- _Work to be completed_
Output every line below as it stands, dropping only the images.

** Opening Given records block **

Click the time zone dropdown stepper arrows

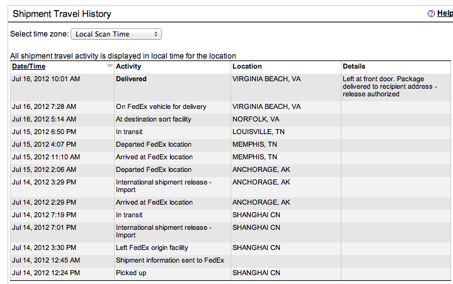point(156,34)
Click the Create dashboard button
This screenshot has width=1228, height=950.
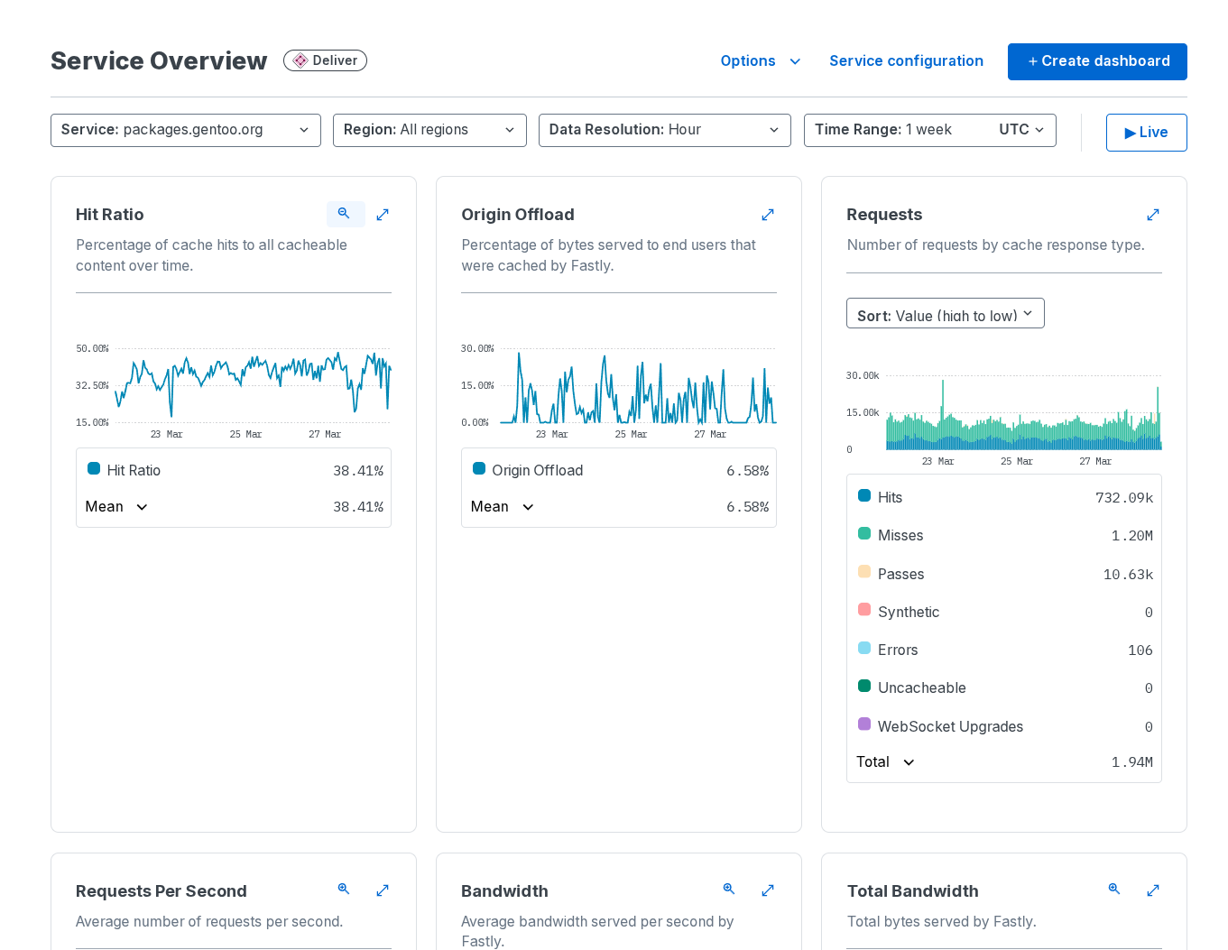[x=1097, y=61]
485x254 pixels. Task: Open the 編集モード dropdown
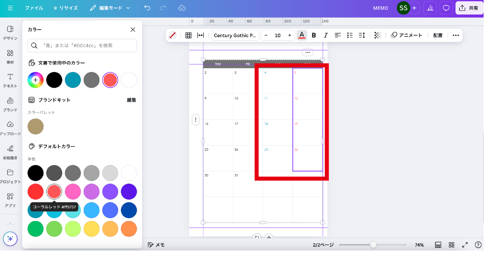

** Closing Given records block **

- _Answer area_
Click the time zone dropdown stepper arrows

point(156,34)
Click the Create dashboard button
This screenshot has width=1228, height=950.
[x=1097, y=61]
485x254 pixels. Task: Open the 編集モード dropdown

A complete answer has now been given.